> TASK OBJECTIVE:
All entries are to be returned verbatim.

(Stored data)
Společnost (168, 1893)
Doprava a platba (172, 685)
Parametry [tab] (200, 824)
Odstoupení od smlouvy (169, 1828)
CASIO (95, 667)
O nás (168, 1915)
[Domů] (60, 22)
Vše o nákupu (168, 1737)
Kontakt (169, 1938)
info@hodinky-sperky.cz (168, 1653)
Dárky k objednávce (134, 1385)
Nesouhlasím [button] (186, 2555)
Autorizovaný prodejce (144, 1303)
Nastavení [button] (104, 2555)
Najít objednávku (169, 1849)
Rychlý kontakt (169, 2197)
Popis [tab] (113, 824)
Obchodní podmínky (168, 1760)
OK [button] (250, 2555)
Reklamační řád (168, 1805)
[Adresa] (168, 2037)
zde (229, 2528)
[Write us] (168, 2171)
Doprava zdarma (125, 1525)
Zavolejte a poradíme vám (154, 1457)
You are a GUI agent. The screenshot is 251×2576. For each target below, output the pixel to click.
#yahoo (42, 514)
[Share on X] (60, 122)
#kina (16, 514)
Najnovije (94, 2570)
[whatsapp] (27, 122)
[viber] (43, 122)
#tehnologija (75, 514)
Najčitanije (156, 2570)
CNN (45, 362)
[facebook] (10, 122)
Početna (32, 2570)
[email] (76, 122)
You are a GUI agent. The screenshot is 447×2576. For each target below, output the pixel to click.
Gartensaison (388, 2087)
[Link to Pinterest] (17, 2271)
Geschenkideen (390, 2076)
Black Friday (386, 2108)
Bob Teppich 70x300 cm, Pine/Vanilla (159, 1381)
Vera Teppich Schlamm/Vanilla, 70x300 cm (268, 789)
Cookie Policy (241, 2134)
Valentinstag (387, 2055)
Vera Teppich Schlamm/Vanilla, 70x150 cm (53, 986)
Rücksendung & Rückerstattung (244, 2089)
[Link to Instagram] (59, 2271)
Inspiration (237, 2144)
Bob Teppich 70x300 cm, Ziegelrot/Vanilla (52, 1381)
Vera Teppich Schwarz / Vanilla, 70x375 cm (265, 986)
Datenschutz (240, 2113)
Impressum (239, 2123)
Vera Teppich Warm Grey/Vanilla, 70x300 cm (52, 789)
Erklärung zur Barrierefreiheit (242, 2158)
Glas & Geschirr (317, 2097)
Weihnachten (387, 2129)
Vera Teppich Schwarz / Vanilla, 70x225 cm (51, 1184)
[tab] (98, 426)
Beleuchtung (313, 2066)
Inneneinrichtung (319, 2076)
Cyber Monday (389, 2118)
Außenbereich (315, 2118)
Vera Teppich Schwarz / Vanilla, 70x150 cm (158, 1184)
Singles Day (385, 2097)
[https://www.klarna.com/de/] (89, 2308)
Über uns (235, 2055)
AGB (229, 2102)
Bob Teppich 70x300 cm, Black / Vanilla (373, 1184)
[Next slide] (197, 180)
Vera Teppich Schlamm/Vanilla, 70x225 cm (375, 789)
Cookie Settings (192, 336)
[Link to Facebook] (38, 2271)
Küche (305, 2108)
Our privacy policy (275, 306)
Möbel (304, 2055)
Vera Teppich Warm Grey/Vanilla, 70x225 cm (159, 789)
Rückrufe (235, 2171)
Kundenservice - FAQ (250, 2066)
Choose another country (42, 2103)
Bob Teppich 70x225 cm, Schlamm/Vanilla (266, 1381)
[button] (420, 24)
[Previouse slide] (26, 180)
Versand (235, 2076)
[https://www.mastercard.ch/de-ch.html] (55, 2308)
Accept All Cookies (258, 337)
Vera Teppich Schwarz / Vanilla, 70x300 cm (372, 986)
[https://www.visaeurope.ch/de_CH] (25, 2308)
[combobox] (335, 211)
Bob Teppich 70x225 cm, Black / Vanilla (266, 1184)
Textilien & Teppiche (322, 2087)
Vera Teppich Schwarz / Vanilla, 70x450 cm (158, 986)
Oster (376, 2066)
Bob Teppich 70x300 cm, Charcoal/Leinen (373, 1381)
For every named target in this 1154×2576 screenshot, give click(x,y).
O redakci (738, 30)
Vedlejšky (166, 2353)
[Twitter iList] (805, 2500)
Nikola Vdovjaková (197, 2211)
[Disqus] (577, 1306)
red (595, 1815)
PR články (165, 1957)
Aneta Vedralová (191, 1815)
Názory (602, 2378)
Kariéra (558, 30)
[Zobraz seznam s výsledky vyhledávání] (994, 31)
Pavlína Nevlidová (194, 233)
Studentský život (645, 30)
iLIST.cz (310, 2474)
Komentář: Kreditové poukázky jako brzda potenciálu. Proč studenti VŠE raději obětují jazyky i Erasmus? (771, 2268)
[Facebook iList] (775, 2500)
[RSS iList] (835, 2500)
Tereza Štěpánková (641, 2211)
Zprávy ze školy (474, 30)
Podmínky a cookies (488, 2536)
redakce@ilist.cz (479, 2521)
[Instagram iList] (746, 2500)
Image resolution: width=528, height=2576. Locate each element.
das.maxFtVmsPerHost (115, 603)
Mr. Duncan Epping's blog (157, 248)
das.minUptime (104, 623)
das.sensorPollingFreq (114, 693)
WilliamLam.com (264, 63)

> EXERCISE SOLUTION:
Společnost (168, 1893)
Doprava a platba (172, 685)
Parametry [tab] (200, 824)
Odstoupení od smlouvy (169, 1828)
CASIO (95, 667)
O nás (168, 1915)
[Domů] (60, 22)
Vše o nákupu (168, 1737)
Kontakt (169, 1938)
info@hodinky-sperky.cz (168, 1653)
Dárky k objednávce (134, 1385)
Nesouhlasím [button] (186, 2555)
Autorizovaný prodejce (144, 1303)
Nastavení [button] (104, 2555)
Najít objednávku (169, 1849)
Rychlý kontakt (169, 2197)
Popis [tab] (113, 824)
Obchodní podmínky (168, 1760)
OK [button] (250, 2555)
Reklamační řád (168, 1805)
[Adresa] (168, 2037)
zde (229, 2528)
[Write us] (168, 2171)
Doprava zdarma (125, 1525)
Zavolejte a poradíme vám (154, 1457)
You are a GUI agent. The screenshot is 251×2576. For each target below, output the pixel to click.
#yahoo (42, 514)
[Share on X] (60, 122)
#kina (16, 514)
Najnovije (94, 2570)
[whatsapp] (27, 122)
[viber] (43, 122)
#tehnologija (75, 514)
Najčitanije (156, 2570)
CNN (45, 362)
[facebook] (10, 122)
Početna (32, 2570)
[email] (76, 122)
You are a GUI agent. The screenshot is 447×2576. For each target below, output the pixel to click.
Gartensaison (388, 2087)
[Link to Pinterest] (17, 2271)
Geschenkideen (390, 2076)
Black Friday (386, 2108)
Bob Teppich 70x300 cm, Pine/Vanilla (159, 1381)
Vera Teppich Schlamm/Vanilla, 70x300 cm (268, 789)
Cookie Policy (241, 2134)
Valentinstag (387, 2055)
Vera Teppich Schlamm/Vanilla, 70x150 cm (53, 986)
Rücksendung & Rückerstattung (244, 2089)
[Link to Instagram] (59, 2271)
Inspiration (237, 2144)
Bob Teppich 70x300 cm, Ziegelrot/Vanilla (52, 1381)
Vera Teppich Schwarz / Vanilla, 70x375 cm (265, 986)
Datenschutz (240, 2113)
Impressum (239, 2123)
Vera Teppich Warm Grey/Vanilla, 70x300 cm (52, 789)
Erklärung zur Barrierefreiheit (242, 2158)
Glas & Geschirr (317, 2097)
Weihnachten (387, 2129)
Vera Teppich Schwarz / Vanilla, 70x225 cm (51, 1184)
[tab] (98, 426)
Beleuchtung (313, 2066)
Inneneinrichtung (319, 2076)
Cyber Monday (389, 2118)
Außenbereich (315, 2118)
Vera Teppich Schwarz / Vanilla, 70x150 cm (158, 1184)
Singles Day (385, 2097)
[https://www.klarna.com/de/] (89, 2308)
Über uns (235, 2055)
AGB (229, 2102)
Bob Teppich 70x300 cm, Black / Vanilla (373, 1184)
[Next slide] (197, 180)
Vera Teppich Schlamm/Vanilla, 70x225 cm (375, 789)
Cookie Settings (192, 336)
[Link to Facebook] (38, 2271)
Küche (305, 2108)
Our privacy policy (275, 306)
Möbel (304, 2055)
Vera Teppich Warm Grey/Vanilla, 70x225 cm (159, 789)
Rückrufe (235, 2171)
Kundenservice - FAQ (250, 2066)
Choose another country (42, 2103)
Bob Teppich 70x225 cm, Schlamm/Vanilla (266, 1381)
[button] (420, 24)
[Previouse slide] (26, 180)
Versand (235, 2076)
[https://www.mastercard.ch/de-ch.html] (55, 2308)
Accept All Cookies (258, 337)
Vera Teppich Schwarz / Vanilla, 70x300 cm (372, 986)
[https://www.visaeurope.ch/de_CH] (25, 2308)
[combobox] (335, 211)
Bob Teppich 70x225 cm, Black / Vanilla (266, 1184)
Textilien & Teppiche (322, 2087)
Vera Teppich Schwarz / Vanilla, 70x450 cm (158, 986)
Oster (376, 2066)
Bob Teppich 70x300 cm, Charcoal/Leinen (373, 1381)
For every named target in this 1154×2576 screenshot, give click(x,y).
O redakci (738, 30)
Vedlejšky (166, 2353)
[Twitter iList] (805, 2500)
Nikola Vdovjaková (197, 2211)
[Disqus] (577, 1306)
red (595, 1815)
PR články (165, 1957)
Aneta Vedralová (191, 1815)
Názory (602, 2378)
Kariéra (558, 30)
[Zobraz seznam s výsledky vyhledávání] (994, 31)
Pavlína Nevlidová (194, 233)
Studentský život (645, 30)
iLIST.cz (310, 2474)
Komentář: Kreditové poukázky jako brzda potenciálu. Proč studenti VŠE raději obětují jazyky i Erasmus? (771, 2268)
[Facebook iList] (775, 2500)
[RSS iList] (835, 2500)
Tereza Štěpánková (641, 2211)
Zprávy ze školy (474, 30)
Podmínky a cookies (488, 2536)
redakce@ilist.cz (479, 2521)
[Instagram iList] (746, 2500)
Image resolution: width=528, height=2576. Locate each element.
das.maxFtVmsPerHost (115, 603)
Mr. Duncan Epping's blog (157, 248)
das.minUptime (104, 623)
das.sensorPollingFreq (114, 693)
WilliamLam.com (264, 63)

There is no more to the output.